** Data supplied follows **
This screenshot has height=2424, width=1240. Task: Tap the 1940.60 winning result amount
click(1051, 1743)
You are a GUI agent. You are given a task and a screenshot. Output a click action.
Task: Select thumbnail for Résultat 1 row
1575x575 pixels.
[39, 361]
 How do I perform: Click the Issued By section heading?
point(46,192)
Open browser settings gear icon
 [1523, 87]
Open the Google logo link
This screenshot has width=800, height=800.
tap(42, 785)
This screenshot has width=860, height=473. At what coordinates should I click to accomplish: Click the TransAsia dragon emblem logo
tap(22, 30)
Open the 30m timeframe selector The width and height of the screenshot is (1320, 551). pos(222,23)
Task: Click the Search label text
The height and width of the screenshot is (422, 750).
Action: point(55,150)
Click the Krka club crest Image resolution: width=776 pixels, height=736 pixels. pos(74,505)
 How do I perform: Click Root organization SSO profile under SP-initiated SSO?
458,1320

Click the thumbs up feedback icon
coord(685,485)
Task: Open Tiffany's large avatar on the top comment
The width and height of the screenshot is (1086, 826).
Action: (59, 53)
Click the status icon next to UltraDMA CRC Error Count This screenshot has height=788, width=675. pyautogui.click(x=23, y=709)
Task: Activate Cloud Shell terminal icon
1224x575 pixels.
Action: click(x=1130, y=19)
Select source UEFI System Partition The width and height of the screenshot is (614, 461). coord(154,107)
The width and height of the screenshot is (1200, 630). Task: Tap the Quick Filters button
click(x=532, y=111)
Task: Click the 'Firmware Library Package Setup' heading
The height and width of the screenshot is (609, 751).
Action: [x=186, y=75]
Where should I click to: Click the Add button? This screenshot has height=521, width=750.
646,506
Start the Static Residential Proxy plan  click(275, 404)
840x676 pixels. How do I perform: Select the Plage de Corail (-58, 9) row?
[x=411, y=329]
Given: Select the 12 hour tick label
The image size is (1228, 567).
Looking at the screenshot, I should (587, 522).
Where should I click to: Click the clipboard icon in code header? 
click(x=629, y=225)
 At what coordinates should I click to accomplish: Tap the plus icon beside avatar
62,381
** End of Data supplied **
Your assignment: Could you repeat every record above exactly as it stands?

Solution below:
This screenshot has height=2424, width=1240. Task: Tap the 1940.60 winning result amount
click(1051, 1743)
You are a GUI agent. You are given a task and a screenshot. Output a click action.
Task: Select thumbnail for Résultat 1 row
1575x575 pixels.
[39, 361]
 How do I perform: Click the Issued By section heading?
point(46,192)
Open browser settings gear icon
 [1523, 87]
Open the Google logo link
This screenshot has width=800, height=800.
tap(42, 785)
This screenshot has width=860, height=473. At what coordinates should I click to accomplish: Click the TransAsia dragon emblem logo
tap(22, 30)
Open the 30m timeframe selector The width and height of the screenshot is (1320, 551). pos(222,23)
Task: Click the Search label text
The height and width of the screenshot is (422, 750).
Action: point(55,150)
Click the Krka club crest Image resolution: width=776 pixels, height=736 pixels. pos(74,505)
 How do I perform: Click Root organization SSO profile under SP-initiated SSO?
458,1320

Click the thumbs up feedback icon
coord(685,485)
Task: Open Tiffany's large avatar on the top comment
The width and height of the screenshot is (1086, 826).
Action: (59, 53)
Click the status icon next to UltraDMA CRC Error Count This screenshot has height=788, width=675. pyautogui.click(x=23, y=709)
Task: Activate Cloud Shell terminal icon
1224x575 pixels.
Action: click(x=1130, y=19)
Select source UEFI System Partition The width and height of the screenshot is (614, 461). coord(154,107)
The width and height of the screenshot is (1200, 630). Task: Tap the Quick Filters button
click(x=532, y=111)
Task: Click the 'Firmware Library Package Setup' heading
The height and width of the screenshot is (609, 751).
Action: [x=186, y=75]
Where should I click to: Click the Add button? This screenshot has height=521, width=750.
646,506
Start the Static Residential Proxy plan  click(275, 404)
840x676 pixels. How do I perform: Select the Plage de Corail (-58, 9) row?
[x=411, y=329]
Given: Select the 12 hour tick label
The image size is (1228, 567).
Looking at the screenshot, I should (587, 522).
Where should I click to: Click the clipboard icon in code header? 
click(x=629, y=225)
 At what coordinates should I click to accomplish: Tap the plus icon beside avatar
62,381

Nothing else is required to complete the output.